Having been traumatized by them, Amanda feels drawn to Shine Tower, the place where it all happened. Except she can only remember the trauma, not the traumatizer—and only in episodes of withdrawal wherein she gorges on Easter candy and cans of whipped cream. Turns out, she was re-remembering her own rape at the hands of Sunny's henchmen; and when she confronts Sunny, Amanda learns that she is not only pregnant, but with child thanks to the telepathic space aliens, not Sunny himself.


If this all sounds a bit complicated, it is; and there's more. Smoothie loves-hates Nick, and plans to follow Orcus' plans of world defeat by using Nick's daughter, Haley, as the vengeful scapegoat. So, yes, there's a lot going on—much more than the first time around. To this, I felt like there was less time to conclude things, and generally being rushed from one scene to the next. To be fair, the material itself is totally madcap, with lots of memorable skits, and a wink-and-a-nod from the director, assuring us that all is well, even if the plan itself was a bit skint.

There were plenty of memorable moments—a brawl in a retirement home for aging Nazis; a dance number (set to a has-been porn star playing the piano while talking to an invisible horse) while Nick does the can-can with the security guards by using their tasers on them; a decapitation scene/Halloween tribute set to New Order's "Blue Monday"; and a Superman II-style conversation in the clouds, held between Happy and God (voiced by Jeff Goldblum). It's fun stuff, no doubt. But I felt like I remembered it more for the individual skits than the overarching story. There are worse things.


This isn't to say that I didn't have problems with the show. Some of the twists felt a little too visible. I figured out Haley's role in Smoothie and Orcus' plans early on, and that Amanda was with space child far too soon. And it would've bothered me less had the show spent less time treating it like a Big Surprise, instead of just another day at the office. But it didn't, and given how precious time feels when you're in a rush, this was a mistake in my eyes.

Also a couple of writing choices towards the end bugged me. Since the Wishies would've made it too difficult for the heroes to succeed, they obviously had to go. But the way the show went about this was a bit annoying. Orcus, a death demigod, can control peoples' actions and make them kill themselves. But after Amanda gives birth to the Wishies' "eggs," she picks up a canister of oxygen, breaks the seal, and smashes a ceiling light to turn it into a makeshift flamethrower. This is problematic for several reasons. One, she was bed-ridden from the pregnancy only to start acting like Ellen Ripley. Two, why didn't Orcus have her turn the flames on herself, saving the Wishies and their brood? I could think of no other reason than the writers needed them to go and for her to live. It felt forced and a bit lame.

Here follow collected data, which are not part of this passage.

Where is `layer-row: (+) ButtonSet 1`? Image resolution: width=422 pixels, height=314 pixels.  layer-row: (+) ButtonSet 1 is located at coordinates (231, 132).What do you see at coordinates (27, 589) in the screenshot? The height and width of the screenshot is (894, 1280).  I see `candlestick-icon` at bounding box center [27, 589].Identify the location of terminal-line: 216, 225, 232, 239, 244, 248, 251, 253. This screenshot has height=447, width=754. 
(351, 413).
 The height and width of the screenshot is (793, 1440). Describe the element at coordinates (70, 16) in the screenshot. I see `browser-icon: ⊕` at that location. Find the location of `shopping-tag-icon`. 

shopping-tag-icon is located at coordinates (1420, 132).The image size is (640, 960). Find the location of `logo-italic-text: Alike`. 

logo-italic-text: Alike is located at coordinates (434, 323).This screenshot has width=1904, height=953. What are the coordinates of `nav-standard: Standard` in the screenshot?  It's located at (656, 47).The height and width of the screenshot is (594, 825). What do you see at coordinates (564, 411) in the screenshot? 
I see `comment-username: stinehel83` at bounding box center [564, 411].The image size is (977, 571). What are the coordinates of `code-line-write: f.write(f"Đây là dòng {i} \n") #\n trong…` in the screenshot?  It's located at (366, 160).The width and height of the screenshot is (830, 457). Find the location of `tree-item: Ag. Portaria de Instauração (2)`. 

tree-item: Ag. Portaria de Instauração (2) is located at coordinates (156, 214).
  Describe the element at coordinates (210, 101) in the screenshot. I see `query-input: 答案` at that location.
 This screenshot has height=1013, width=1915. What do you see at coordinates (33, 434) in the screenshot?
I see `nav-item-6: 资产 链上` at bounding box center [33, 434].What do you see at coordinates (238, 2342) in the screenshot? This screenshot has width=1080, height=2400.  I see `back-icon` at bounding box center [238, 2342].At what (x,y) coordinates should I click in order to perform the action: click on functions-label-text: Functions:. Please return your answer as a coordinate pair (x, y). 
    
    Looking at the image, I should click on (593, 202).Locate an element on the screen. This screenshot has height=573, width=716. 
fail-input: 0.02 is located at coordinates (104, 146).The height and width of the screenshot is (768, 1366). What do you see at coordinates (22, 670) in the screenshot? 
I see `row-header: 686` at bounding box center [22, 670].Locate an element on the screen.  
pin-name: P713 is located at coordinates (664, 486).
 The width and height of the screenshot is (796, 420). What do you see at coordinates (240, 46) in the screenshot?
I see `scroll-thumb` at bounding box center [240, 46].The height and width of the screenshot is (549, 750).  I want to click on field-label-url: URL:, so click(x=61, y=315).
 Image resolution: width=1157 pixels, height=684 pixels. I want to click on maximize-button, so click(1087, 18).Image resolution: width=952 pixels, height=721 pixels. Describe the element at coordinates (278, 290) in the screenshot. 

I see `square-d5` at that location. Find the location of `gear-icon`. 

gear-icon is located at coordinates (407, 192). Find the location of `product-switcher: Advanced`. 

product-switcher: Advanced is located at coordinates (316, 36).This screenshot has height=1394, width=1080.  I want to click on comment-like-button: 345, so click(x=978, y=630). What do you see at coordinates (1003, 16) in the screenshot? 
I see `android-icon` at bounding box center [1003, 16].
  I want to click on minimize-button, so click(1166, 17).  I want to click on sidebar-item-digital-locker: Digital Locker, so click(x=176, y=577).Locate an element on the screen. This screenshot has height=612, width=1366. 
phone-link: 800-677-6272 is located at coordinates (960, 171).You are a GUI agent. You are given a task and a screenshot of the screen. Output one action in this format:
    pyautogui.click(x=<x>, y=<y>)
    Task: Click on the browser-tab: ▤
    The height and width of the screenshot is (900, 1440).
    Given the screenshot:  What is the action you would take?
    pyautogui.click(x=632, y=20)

A similar issue occurs when Orcus runs into Nick and Meredith in the hall, and uses hospital patients as a shield against Nick's shotgun. He controls Meredith without issue, but Nick remains unassailable. Why? I have no idea, and the show doesn't bother to explain. So Nick can shoot people as much as he likes, but not Orcus, and Orcus can't defeat Nick for some reason. Instead, Happy is revealed to have latent powers, conveniently hidden for the better part of two seasons. Instead of having people kill themselves like Orcus can, Happy makes people fuck each other instead. It's very much out of left field, used to stretch the oddities and mayhem even further.

It might sound paradoxical to implore a bit of order amid chaos, but this was something I felt the show needed at times. I still had a good time, of course, and there were a few delightful surprises—a killer nun, Goldblum god. Nonetheless, the climax left me wanting—an oddity for a show that prizes itself on pure excess.